### [GIVEN DATA]
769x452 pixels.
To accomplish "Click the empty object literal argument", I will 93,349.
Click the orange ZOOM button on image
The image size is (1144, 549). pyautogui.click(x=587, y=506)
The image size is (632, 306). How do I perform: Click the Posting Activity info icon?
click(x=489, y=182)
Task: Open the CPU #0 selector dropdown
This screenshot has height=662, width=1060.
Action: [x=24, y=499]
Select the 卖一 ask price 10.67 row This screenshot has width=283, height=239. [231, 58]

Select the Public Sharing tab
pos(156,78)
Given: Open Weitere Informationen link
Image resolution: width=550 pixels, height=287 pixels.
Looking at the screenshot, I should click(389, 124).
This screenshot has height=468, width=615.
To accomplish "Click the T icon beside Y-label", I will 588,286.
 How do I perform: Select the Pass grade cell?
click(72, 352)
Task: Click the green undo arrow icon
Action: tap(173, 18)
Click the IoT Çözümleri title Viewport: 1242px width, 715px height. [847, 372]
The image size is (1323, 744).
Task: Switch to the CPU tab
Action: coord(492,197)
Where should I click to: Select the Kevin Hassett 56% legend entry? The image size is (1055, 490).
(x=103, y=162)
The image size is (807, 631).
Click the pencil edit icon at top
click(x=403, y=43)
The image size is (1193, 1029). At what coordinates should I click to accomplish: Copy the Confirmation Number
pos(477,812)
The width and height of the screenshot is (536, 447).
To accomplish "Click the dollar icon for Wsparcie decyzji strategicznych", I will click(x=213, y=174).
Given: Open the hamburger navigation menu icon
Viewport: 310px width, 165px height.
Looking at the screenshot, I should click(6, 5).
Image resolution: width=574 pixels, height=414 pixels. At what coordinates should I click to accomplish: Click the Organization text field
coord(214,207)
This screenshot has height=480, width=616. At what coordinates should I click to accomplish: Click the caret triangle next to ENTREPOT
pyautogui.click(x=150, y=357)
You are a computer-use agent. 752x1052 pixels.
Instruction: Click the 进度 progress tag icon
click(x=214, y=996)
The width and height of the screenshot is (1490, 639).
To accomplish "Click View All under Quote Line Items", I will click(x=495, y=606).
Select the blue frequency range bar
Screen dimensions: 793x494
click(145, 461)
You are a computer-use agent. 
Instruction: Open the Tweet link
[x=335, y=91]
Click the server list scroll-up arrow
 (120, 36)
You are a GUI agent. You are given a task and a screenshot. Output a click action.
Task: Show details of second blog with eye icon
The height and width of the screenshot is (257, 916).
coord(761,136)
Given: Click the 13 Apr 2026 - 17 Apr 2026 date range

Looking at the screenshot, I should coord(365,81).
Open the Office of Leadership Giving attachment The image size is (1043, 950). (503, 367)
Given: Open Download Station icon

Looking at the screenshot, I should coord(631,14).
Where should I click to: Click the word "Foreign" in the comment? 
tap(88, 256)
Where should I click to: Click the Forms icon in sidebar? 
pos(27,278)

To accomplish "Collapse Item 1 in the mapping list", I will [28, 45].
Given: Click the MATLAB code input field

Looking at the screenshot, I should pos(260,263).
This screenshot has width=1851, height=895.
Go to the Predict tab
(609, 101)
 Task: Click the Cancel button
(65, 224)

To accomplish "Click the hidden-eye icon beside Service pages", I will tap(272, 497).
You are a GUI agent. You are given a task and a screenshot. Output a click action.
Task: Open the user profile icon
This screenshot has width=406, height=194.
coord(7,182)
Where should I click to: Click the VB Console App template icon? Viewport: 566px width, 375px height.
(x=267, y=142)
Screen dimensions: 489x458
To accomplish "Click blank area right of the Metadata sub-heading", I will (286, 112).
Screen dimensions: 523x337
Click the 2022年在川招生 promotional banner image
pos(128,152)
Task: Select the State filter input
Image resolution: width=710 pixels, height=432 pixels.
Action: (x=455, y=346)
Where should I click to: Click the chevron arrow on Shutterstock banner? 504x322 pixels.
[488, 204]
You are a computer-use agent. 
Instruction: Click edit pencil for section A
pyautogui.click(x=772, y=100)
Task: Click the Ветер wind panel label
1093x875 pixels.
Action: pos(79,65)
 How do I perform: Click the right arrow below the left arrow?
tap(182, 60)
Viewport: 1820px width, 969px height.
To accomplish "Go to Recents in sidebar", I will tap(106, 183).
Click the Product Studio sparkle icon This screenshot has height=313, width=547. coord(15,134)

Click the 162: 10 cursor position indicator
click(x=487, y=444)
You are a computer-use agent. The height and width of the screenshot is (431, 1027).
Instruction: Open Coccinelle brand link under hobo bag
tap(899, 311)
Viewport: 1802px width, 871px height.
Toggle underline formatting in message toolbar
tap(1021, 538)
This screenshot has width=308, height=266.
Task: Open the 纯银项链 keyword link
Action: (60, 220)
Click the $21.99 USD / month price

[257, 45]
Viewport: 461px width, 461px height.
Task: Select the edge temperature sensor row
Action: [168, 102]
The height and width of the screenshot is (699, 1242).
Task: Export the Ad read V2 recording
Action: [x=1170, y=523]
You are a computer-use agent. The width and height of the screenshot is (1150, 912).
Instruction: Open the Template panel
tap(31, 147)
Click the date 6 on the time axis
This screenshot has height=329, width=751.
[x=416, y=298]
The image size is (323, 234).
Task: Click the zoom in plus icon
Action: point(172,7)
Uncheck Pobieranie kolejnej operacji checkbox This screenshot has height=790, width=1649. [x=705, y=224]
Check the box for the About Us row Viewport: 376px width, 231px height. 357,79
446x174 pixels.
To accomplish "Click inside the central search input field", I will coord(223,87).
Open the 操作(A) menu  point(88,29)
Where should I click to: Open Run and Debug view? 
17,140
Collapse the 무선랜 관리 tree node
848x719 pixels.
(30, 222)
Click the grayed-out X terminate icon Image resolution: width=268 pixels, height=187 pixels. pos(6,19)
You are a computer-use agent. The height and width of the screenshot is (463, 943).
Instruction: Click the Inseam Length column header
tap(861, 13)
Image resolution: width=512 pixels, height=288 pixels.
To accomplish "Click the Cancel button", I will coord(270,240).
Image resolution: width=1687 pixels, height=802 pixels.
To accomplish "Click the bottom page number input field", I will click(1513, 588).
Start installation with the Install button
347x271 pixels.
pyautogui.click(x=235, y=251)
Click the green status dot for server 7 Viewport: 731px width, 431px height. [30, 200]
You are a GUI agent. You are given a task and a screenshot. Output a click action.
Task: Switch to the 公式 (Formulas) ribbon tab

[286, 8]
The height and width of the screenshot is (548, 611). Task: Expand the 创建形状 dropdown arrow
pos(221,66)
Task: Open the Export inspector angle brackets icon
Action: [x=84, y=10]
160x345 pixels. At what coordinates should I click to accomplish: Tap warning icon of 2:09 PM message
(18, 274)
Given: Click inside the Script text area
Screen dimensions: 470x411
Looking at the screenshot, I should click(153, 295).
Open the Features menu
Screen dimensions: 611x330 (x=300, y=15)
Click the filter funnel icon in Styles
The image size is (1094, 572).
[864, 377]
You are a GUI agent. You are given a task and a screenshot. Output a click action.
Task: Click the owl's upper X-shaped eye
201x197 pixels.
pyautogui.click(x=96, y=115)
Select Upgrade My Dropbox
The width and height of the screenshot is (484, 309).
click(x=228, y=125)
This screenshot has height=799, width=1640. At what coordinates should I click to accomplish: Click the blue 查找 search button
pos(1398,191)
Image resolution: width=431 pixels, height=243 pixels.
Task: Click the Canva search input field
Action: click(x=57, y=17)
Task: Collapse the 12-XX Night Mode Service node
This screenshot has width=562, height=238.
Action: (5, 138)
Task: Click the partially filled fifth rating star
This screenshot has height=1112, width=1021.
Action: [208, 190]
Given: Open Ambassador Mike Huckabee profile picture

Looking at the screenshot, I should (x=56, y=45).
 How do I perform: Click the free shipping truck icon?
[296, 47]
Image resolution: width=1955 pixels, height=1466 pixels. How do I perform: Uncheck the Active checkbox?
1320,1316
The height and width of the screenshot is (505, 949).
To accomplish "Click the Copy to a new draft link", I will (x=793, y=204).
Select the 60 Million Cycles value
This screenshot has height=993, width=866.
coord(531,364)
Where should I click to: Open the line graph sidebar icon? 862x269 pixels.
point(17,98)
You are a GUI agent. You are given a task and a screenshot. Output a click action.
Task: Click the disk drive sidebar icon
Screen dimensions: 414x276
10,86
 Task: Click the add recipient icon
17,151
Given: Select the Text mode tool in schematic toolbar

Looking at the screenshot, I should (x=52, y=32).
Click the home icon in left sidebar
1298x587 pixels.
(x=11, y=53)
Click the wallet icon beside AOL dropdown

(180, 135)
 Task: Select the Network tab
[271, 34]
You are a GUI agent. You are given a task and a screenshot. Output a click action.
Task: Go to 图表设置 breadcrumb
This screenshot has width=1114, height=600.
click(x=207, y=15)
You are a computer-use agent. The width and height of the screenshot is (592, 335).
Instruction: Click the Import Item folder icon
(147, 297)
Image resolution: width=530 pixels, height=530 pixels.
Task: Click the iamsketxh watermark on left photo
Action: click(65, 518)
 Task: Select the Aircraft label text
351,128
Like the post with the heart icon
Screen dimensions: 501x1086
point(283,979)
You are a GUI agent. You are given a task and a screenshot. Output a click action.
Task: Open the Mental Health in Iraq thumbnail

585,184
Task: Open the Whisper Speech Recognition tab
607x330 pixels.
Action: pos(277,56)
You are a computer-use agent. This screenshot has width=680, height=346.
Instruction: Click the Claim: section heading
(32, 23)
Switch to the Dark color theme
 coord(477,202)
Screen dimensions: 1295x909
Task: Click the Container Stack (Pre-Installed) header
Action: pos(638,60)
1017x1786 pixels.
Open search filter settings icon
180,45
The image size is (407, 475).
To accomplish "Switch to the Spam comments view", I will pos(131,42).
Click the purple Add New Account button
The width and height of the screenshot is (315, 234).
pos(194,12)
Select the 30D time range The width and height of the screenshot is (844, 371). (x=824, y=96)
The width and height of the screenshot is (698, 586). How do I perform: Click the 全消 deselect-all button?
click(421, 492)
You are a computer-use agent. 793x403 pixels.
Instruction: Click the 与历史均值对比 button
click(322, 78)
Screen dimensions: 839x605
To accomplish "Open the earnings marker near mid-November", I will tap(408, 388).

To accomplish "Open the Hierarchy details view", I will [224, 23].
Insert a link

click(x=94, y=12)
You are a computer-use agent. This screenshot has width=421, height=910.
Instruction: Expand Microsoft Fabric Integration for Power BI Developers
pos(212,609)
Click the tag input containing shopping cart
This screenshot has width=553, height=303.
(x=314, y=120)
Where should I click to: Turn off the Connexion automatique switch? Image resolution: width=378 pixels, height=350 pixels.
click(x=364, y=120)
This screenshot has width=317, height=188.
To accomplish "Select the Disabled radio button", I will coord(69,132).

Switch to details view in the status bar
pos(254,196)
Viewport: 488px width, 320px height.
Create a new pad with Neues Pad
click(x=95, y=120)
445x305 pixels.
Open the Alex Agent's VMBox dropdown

### [ABOUT THIS TASK]
Write out exactly the lines from the one containing "This screenshot has width=317, height=188." through the end of the data, both included. Add nothing else.

### [YOUR SOLUTION]
This screenshot has width=317, height=188.
To accomplish "Select the Disabled radio button", I will coord(69,132).

Switch to details view in the status bar
pos(254,196)
Viewport: 488px width, 320px height.
Create a new pad with Neues Pad
click(x=95, y=120)
445x305 pixels.
Open the Alex Agent's VMBox dropdown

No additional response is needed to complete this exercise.